From Aberdeen to Vermillion, Sioux Falls to Rapid City, Brookings to Deadwood, South Dakota has thousands of miles of roadways. They’ll take you from downtown Pierre to the Black Hills, from the Badlands to the grasslands and along the banks of the Missouri River. They’re used by over 600,000 licensed drivers, who each average nearly 11,000 miles a year. Along the way, they’re involved in thousands of traffic accidents, including many that result in serious injury or death. Wherever you live and drive in the Mount Rushmore State, carrying adequate car insurance is both a legal requirement and commonsense protection. This is your guide to South Dakota’s basic vehicle insurance requirements and laws.
South Dakota state law requires you to carry a minimum amount of car insurance. Failure to do so can result in severe penalties that may include monetary fines. South Dakota has a tort system, which means that if you are found to be at fault in a car accident, you can be sued for actual damages (expenses associated with property damage and medical costs), economic damages (lost wages and earning capacity) and emotional and physical pain and suffering. However, South Dakota also allows you to purchase personal injury protection.
The bare minimum car insurance requirement for South Dakota drivers is:
$25,000 bodily injury per person per accident
$50,000 bodily injury for all persons per accident
$25,000 property damage liability
$25,000/$50,000 uninsured/underinsured motorist
South Dakota does not require you to carry additional coverage such as Collision and Comprehensive. However, if you own property or other valuable assets, supplementing the minimum requirements can help you protect yourself from monetary loss.
Penalties for Failure to Carry South Dakota Auto Insurance
If you own a car in South Dakota, you are required by law to maintain adequate insurance, keep proof of insurance in your vehicle and show it if a law enforcement officer asks to see it. Failure to do so can mean severe penalties. Driving without car insurance in South Dakota is a Class 2 misdemeanor, with fines up to $1,000 and up to 6 months in jail. A first offense typically involves a $100 fine. Any jail time for a first offense will not exceed 30 days. Your driver’s license can be suspended for 1 year and you will be required to keep an SR-22 proof of insurance form on file for 3 years following your conviction.

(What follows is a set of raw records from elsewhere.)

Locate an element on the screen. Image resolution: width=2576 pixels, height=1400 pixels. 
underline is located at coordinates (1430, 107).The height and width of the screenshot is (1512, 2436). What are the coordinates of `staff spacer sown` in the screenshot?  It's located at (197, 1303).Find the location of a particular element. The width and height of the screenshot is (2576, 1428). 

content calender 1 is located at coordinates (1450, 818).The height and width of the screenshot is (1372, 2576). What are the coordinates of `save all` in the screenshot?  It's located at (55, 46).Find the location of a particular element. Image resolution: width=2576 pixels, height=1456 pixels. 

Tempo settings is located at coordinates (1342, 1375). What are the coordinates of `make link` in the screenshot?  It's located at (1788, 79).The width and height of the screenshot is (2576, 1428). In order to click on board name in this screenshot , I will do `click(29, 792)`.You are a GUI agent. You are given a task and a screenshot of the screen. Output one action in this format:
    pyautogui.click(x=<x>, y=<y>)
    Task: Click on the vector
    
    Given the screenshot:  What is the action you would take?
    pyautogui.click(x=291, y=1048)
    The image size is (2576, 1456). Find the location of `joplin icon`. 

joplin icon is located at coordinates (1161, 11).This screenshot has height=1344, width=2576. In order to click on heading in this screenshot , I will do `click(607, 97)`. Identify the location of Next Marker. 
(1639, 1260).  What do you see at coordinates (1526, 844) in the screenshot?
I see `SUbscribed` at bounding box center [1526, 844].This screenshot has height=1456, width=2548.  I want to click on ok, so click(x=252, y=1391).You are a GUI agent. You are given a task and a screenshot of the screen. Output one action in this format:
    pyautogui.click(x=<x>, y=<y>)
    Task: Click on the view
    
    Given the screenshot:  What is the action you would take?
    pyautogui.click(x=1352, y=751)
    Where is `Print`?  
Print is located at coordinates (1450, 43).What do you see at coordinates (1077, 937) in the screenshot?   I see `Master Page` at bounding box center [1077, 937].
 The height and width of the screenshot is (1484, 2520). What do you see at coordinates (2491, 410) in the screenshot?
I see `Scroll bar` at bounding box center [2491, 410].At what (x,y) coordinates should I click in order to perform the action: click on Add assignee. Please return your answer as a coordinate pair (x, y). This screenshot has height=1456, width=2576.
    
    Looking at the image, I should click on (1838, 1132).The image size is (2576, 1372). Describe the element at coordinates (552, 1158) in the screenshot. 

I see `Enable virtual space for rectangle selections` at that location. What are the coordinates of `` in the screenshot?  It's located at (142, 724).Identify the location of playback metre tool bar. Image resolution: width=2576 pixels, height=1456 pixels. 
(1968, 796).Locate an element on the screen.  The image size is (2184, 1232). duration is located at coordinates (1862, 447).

Driving with a suspended license is also a Class 2 misdemeanor with the same potential penalties as driving without insurance.
South Dakota Car Insurance Premiums
Vehicle insurance premiums are regulated by the South Dakota Department of Labor and Regulation/Insurance Division. Insurance companies are allowed to charge premiums and award discounts based on a number of factors that can include:
The type of car you are insuring
Prior auto insurance coverage
How much you drive
Your driving record
Your marital status
Your geographic location
How long you’ve been driving
Whether or not you use your car for business
South Dakota also allows insurers to consider your credit history to determine your premium.
How to Get the Cheapest South Dakota Car Insurance Policy
You may be able to lower the cost of your premiums in the following ways:
Ask about available discounts for good driving habits, anti-theft devices, multiple cars on one policy, bundling your car insurance with your homeowners or renters policy, automatic or online payments and driving a hybrid or electric car
Compare quotes from a variety of providers on this website
Eliminate unnecessary coverage
Check to see if you qualify for any low-cost auto insurance program your state may offer
New South Dakota Driving Laws
Laws regarding driving and car insurance can change frequently. It is your responsibility to stay current about the legal requirements in South Dakota. The following laws have recently been enacted in South Dakota and may affect your insurance coverage decisions.
As of February 19 2014, a South Dakota Senate committee had passed a bill that would ban texting while driving. The bill calls for a $100 fine. Many South Dakota municipalities have already established anti-texting policies.
South Dakota law requires drivers to notify the police of any accident involving injuries or property damage of at least $1,000.